◆ **What you are asked to do**:
Write out the material from the line containing "The width and" to the line containing "progress-bar is located" as a numbered list, skipping blank lines and leaving out the pictures.

◆ **Given data**:
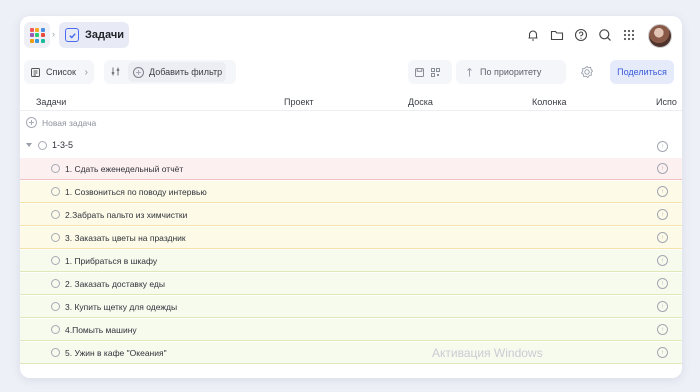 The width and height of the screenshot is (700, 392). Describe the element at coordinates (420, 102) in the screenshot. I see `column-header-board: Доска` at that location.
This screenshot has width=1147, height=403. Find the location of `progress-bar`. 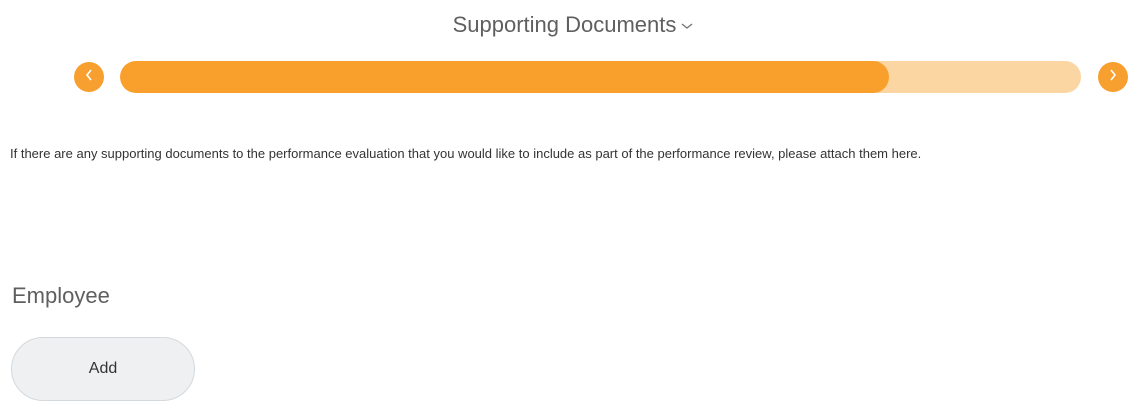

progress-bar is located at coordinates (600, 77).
==
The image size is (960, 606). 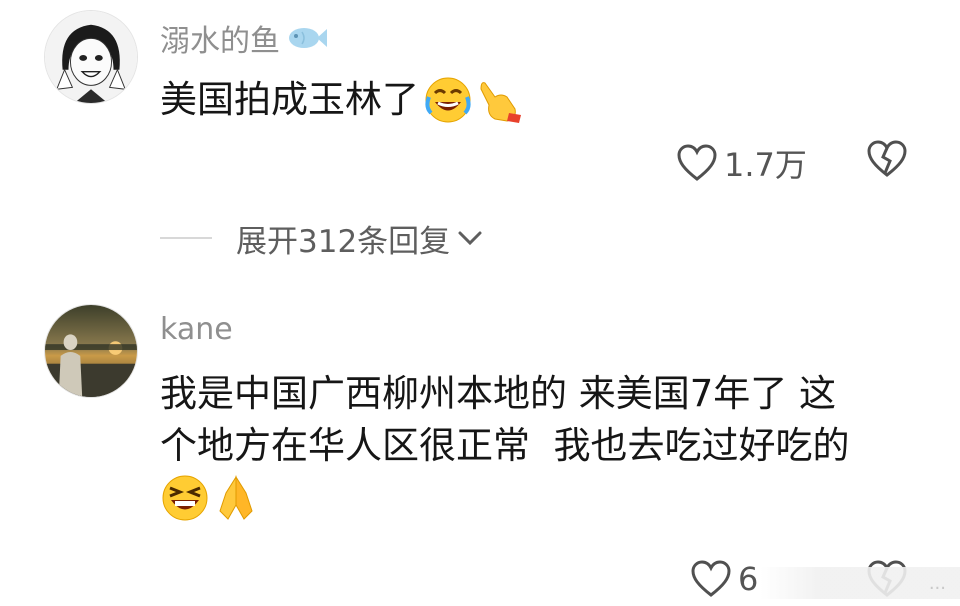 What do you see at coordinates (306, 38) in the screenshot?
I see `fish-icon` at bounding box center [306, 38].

◆ **Answer to the problem**:
1.  The width and height of the screenshot is (700, 392). Describe the element at coordinates (420, 102) in the screenshot. I see `column-header-board: Доска` at that location.
2. This screenshot has width=1147, height=403. Find the location of `progress-bar`. 
3. progress-bar is located at coordinates (600, 77).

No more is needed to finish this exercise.